It's been a tough summer for subway riders. Summer Of Hell some headlines have called it. The 112-year-old system in New York has been plagued by increasing delays, frustration and political finger pointing, which in New York, of course, is often the middle finger. Washington, D.C.'s metro system just completed a year-long series of maintenance surges to improve safety, but delays continue. Subway and rail transit in Boston, Chicago and San Francisco have also been plagued by service outages, delays, breakdowns and grousing from passengers. Mike Manville is a professor of planning at UCLA. Professor, thanks for being with us.


SIMON: Is something going on? Why are all these subway systems seeming to come apart at the same time?

MANVILLE: Well, there's no nationwide single cause. You know, these are all separate systems of course. I think that there's probably two things going on. In some of these systems, part of the delay is not a result of maintenance problems, but sort of the services being victims of their own success.

You know, a big problem that's happening in New York is simply that ridership is at something close to an all-time high. And the more people who a ride a subway, the more time it takes for people to get on and off. And so delays start to add up. That's not the case in some of these other cities where ridership is maybe growing but not growing as fast.

But I think that the common thread in a lot of these cities is just that these systems are old. The systems are old and maintenance has been deferred on them. And, you know, in different ways and at different times, that's starting to catch up.

SIMON: So it's part of the crumbling infrastructure problem in America?
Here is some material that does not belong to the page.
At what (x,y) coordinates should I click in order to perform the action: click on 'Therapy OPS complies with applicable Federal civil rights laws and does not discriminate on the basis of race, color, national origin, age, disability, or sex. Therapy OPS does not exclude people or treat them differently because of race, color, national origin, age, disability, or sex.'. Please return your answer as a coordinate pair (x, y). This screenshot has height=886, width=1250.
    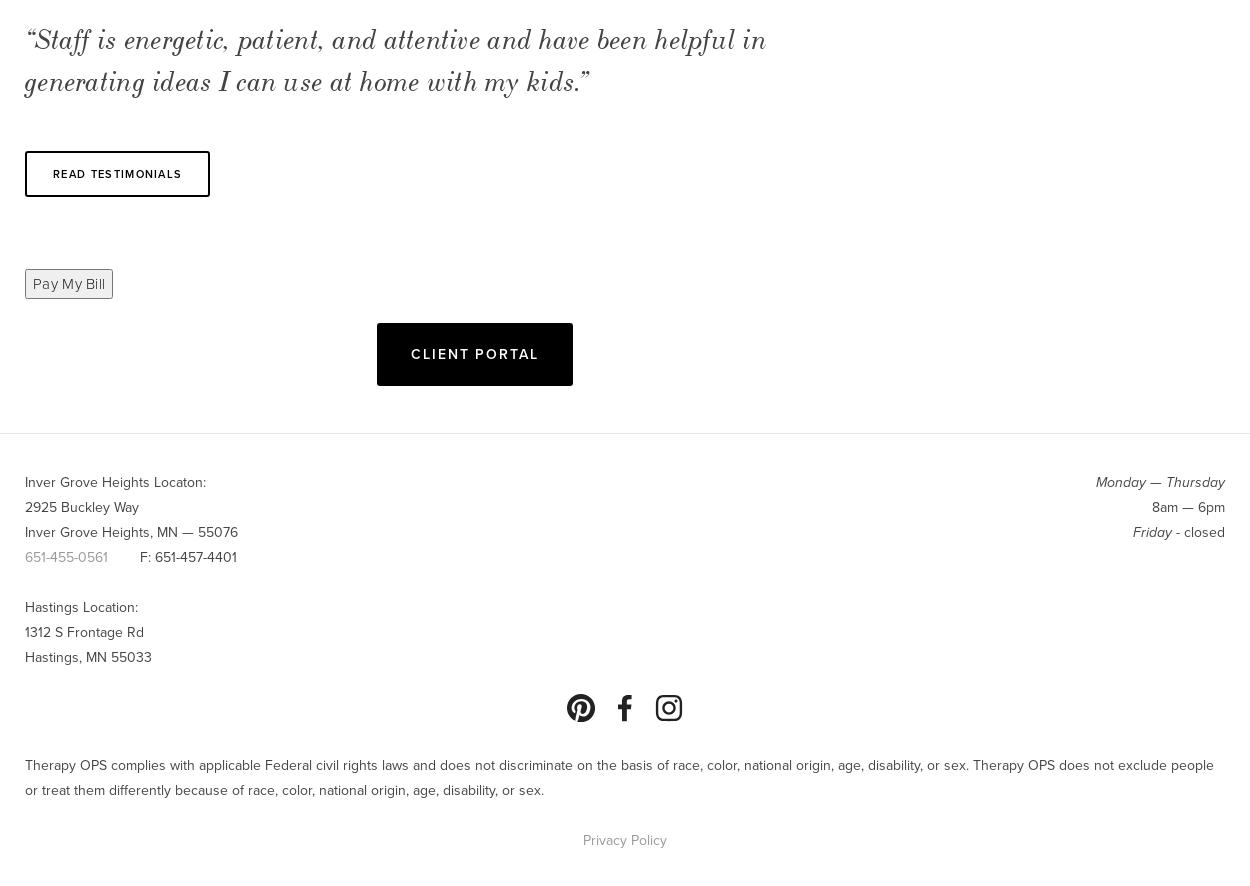
    Looking at the image, I should click on (620, 776).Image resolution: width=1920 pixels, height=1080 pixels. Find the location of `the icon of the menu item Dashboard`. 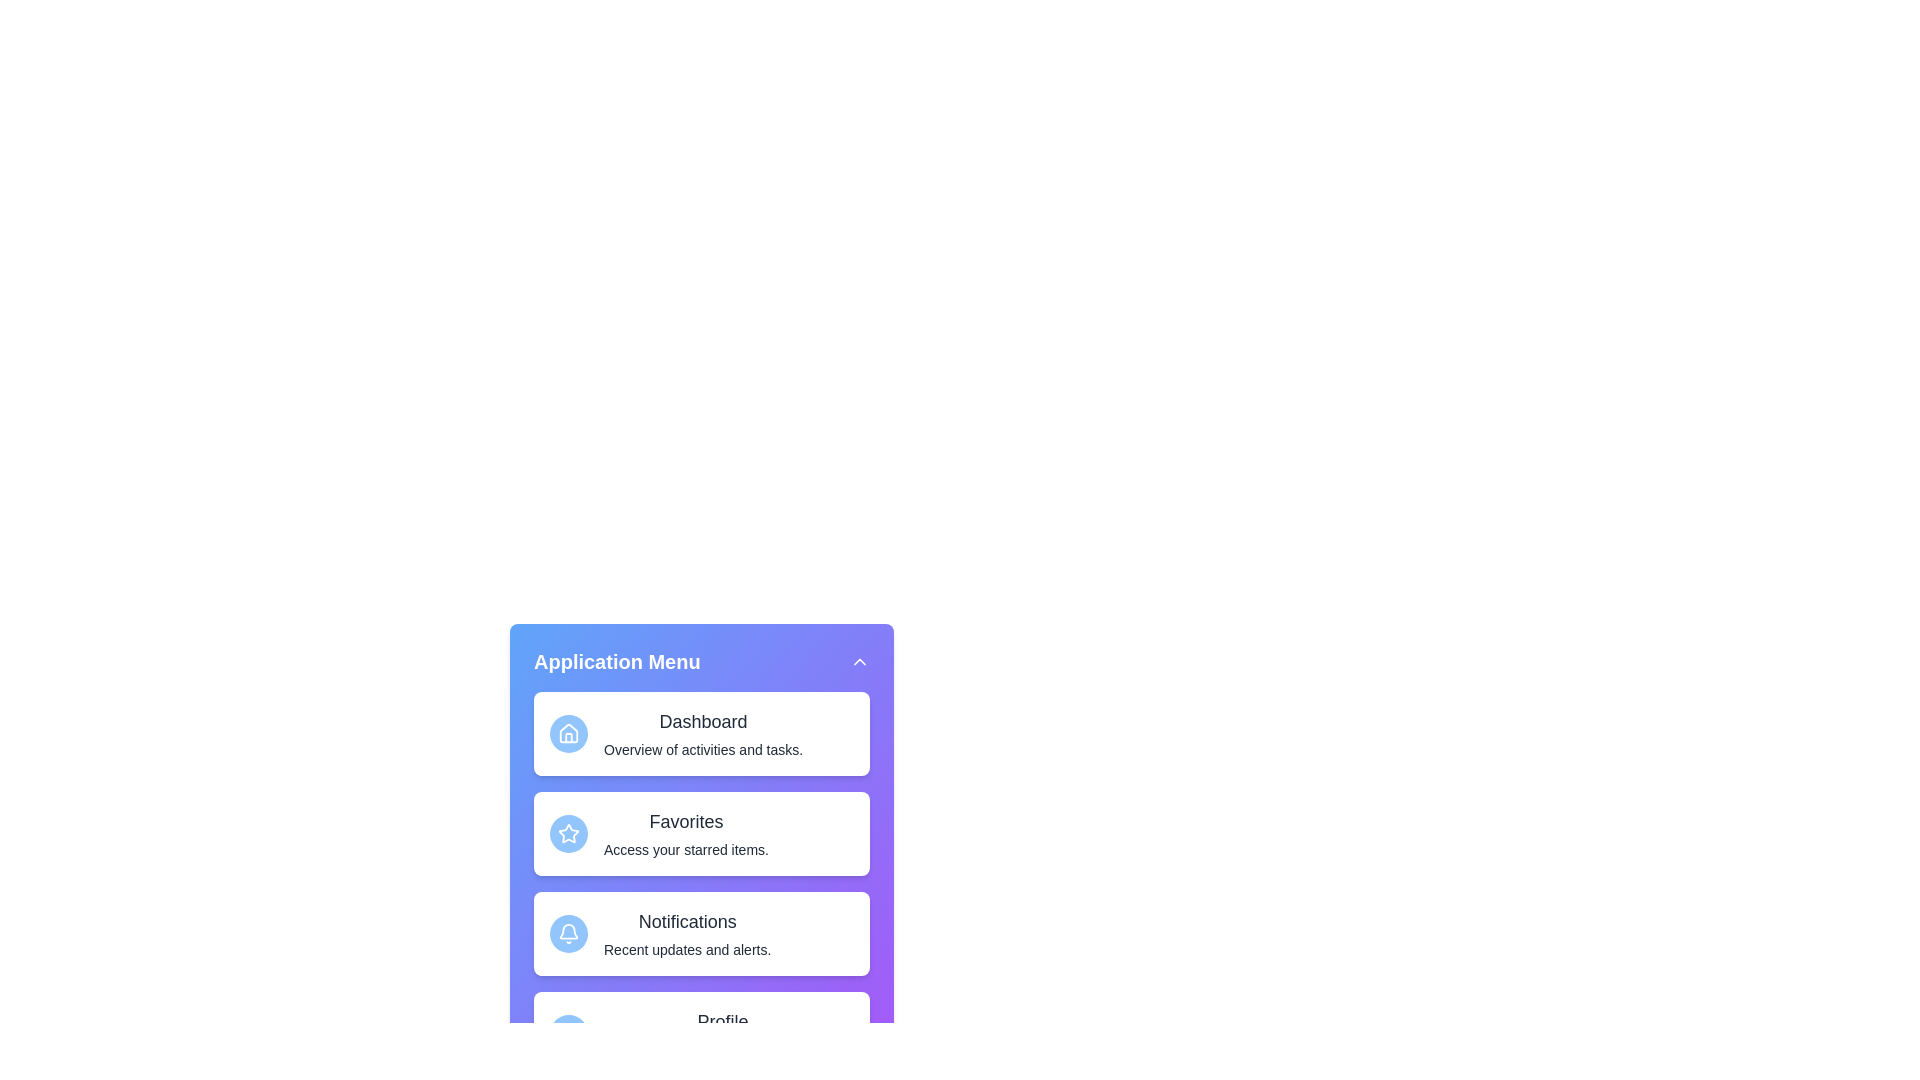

MANVILLE: (Laughter) Yeah, you could say that. I mean, I think that, you know - and certainly, when you think about it, these are some of the oldest pieces of infrastructure we have. Often when we talk about the crumbling infrastructure, folks are worried about our highway system or our bridges and so forth. But as you said, New York subway system is 112 years old. Boston's is even older. The rail system in San Francisco is also quite old. So this is some of the oldest infrastructure we have. And so it's not that surprising that it's starting to give out.

SIMON: It's a special kind of horror to be delayed for, let's say, even half an hour or even five minutes, for that matter, in a subway car that's stalled that has no electricity that's well underneath the ground and the air is stifling. And that - just the fear of that happening is enough to drive people away, isn't it?

MANVILLE: Absolutely. And I think, honestly, it would drive more people away from some of these systems except that, in a couple of these cities, a lot of the folks who ride the subway - that really is the only option. If you're in New York or even in parts of downtown Boston or parts of downtown Chicago, switching over to driving is extremely expensive.

And it also gets in the way of what's an important but also largely overlooked role of public transit in the United States, which is that it's an important social service. Particularly once you get outside of the New York cities and Bostons of the world, transit riders are disproportionately low-income. And this is a way that we move around people who can't afford the typical way of moving around for an American, which is owning a private automobile.

SIMON: Yeah. Any one or two things you'd like to recommend, professor?

MANVILLE: If we look to some other countries, you know - and London is a good example. London has been - has really been dramatically working to upgrade its own system, which is as old - actually, older than New York's. One thing London did that I think, ultimately, a lot of American cities are going to have to at least wrestle with is that they started charging drivers for the congestion they cause.

And that those two things. One is that simply charging people to drive at busy times and in busy places accomplishes a goal that a lot of people want transit to accomplish but that transit can't accomplish, which is reduce traffic congestion. But it also generates a lot of money from a broad base. And some of that, not even all of it, some of that can go into upgrading the transportation system.

SIMON: Mike Manville, who's a professor of urban planning at UCLA, thanks so much for being with us today.